# Retaining Scent in CP Soaps



## Cosmoman (Jun 29, 2013)

Is there any additive to help retain scents in CP Soaps?

Having trouble with citrus and especially coconut.


----------



## heartsong (Jun 29, 2013)

my first consideration would be the vendor & the amount of f/o used...citrus usually sticks nicel @ 1 oz ppo.  e/o's do not stick as well...my absoloute fave is www.soapsupplies.net  mandarin II...no A or D and sticks like glue even a year later...sweetcakes has the finest lime available, used at 3/4 oz ppo, "juicy lime."


----------



## lsg (Jun 29, 2013)

Adding litsea cubeba essential oil to citrus essential oils helps to anchor the scent.  I also use cosmetic grade clay to anchor scent.


----------



## Cosmoman (Jun 29, 2013)

*Retaining scent in soaps*



lsg said:


> Adding litsea cubeba essential oil to citrus essential oils helps to anchor the scent.  I also use cosmetic grade clay to anchor scent.
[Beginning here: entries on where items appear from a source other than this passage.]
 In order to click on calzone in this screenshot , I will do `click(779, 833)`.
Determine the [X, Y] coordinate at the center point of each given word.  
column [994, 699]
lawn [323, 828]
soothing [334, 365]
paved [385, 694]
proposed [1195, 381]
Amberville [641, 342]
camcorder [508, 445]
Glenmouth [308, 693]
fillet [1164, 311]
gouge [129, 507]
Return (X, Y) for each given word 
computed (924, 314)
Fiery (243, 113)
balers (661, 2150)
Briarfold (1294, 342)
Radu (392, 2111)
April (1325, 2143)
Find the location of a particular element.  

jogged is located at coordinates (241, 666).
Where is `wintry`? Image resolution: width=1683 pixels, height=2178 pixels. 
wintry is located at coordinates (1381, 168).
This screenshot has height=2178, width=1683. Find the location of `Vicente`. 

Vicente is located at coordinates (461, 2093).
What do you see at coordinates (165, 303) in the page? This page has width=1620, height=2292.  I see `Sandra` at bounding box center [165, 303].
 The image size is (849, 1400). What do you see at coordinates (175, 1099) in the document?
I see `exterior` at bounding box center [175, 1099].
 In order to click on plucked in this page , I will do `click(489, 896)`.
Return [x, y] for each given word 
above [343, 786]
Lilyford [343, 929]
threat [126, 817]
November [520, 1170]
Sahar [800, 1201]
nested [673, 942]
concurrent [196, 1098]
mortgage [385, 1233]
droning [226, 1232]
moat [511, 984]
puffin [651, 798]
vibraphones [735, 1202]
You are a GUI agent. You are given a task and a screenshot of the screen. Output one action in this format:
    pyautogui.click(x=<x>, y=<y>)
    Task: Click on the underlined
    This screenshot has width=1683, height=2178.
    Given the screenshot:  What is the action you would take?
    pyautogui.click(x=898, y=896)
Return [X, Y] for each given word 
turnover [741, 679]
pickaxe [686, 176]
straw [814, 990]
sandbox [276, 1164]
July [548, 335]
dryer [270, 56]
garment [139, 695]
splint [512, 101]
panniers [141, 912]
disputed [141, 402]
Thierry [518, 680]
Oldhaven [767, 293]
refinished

That sounds great !  Would Kaolin work ?   What % do you estimate ?


----------



## nebetmiw (Jun 29, 2013)

Cosmoman said:


> Is there any additive to help retain scents in CP Soaps?
> 
> Having trouble with citrus and especially coconut.



These two types of scents are faders.  No one has master them yet to get them to stick.  Look up coconut here in the seach and you will find many thread of those talking about these scents.


----------



## lsg (Jun 29, 2013)

Cosmoman said:


> That sounds great ! Would Kaolin work ? What % do you estimate ?


 
I use about 1 tablespoon ppo. Kaolin will work.


----------



## Dr.J (Jul 3, 2013)

lsg said:


> Adding litsea cubeba essential oil to citrus essential oils helps to anchor the scent.  I also use cosmetic grade clay to anchor scent.


 
What ratio of citrus EO to litsea cubeba EO would you recommend for anchoring?


----------



## lsg (Jul 3, 2013)

It doesn't take much, I would say 3-4 parts citrus to 1 part litsea.


----------



## jenneelk (Jul 5, 2013)

Wish I liked Litsea.. it makes me nauseous and I prefer citrus to most scents. 
But I do agree that the vendor really makes a difference. I have around 135 scents right now and have bought probably 400+ trying to find which ones are best. Still likely don't have all the good ones but have def found some bad ones! LOL

I'm new to CP soaps so I feel like I'm back at the beginning finding which will work with it. I used to CP many years ago but things have changed.


----------